THE REQUEST
Find each line below that contains the word "perform", and copy those lines.

[Data extracted from a collection]

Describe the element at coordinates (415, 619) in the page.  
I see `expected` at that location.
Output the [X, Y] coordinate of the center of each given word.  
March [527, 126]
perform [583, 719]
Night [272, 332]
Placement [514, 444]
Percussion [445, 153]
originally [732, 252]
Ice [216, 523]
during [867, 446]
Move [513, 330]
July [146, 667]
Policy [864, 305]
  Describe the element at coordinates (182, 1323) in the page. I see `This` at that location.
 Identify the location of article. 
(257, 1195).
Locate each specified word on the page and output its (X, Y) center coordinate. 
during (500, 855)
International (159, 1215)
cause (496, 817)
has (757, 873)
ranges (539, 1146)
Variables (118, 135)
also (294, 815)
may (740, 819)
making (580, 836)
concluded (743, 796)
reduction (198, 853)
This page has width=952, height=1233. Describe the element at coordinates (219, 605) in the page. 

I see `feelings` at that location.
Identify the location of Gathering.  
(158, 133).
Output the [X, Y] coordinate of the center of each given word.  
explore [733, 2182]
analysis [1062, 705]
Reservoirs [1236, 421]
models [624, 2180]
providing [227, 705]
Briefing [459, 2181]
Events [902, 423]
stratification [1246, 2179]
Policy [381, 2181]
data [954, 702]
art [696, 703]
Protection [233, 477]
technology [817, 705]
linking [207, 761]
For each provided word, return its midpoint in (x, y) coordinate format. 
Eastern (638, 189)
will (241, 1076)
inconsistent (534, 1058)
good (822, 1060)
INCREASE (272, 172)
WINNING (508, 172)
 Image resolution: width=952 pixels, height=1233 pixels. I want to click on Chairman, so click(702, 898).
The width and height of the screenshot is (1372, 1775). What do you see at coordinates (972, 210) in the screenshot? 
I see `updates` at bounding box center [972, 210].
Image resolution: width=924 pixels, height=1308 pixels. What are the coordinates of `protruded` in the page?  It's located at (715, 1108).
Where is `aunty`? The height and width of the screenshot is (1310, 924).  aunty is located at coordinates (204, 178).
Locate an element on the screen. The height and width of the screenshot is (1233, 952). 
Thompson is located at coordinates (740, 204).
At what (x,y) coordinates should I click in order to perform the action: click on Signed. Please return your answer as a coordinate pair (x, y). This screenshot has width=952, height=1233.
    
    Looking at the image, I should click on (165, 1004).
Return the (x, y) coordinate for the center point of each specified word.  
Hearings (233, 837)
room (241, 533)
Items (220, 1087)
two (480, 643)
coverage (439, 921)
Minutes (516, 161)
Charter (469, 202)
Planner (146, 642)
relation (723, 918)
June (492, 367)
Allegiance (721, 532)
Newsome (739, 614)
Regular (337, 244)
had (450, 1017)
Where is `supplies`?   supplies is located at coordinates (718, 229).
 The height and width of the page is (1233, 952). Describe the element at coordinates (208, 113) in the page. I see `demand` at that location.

REPLY TO THE EXERCISE
perform [583, 719]
At what (x,y) coordinates should I click in order to perform the action: click on Signed. Please return your answer as a coordinate pair (x, y). This screenshot has width=952, height=1233.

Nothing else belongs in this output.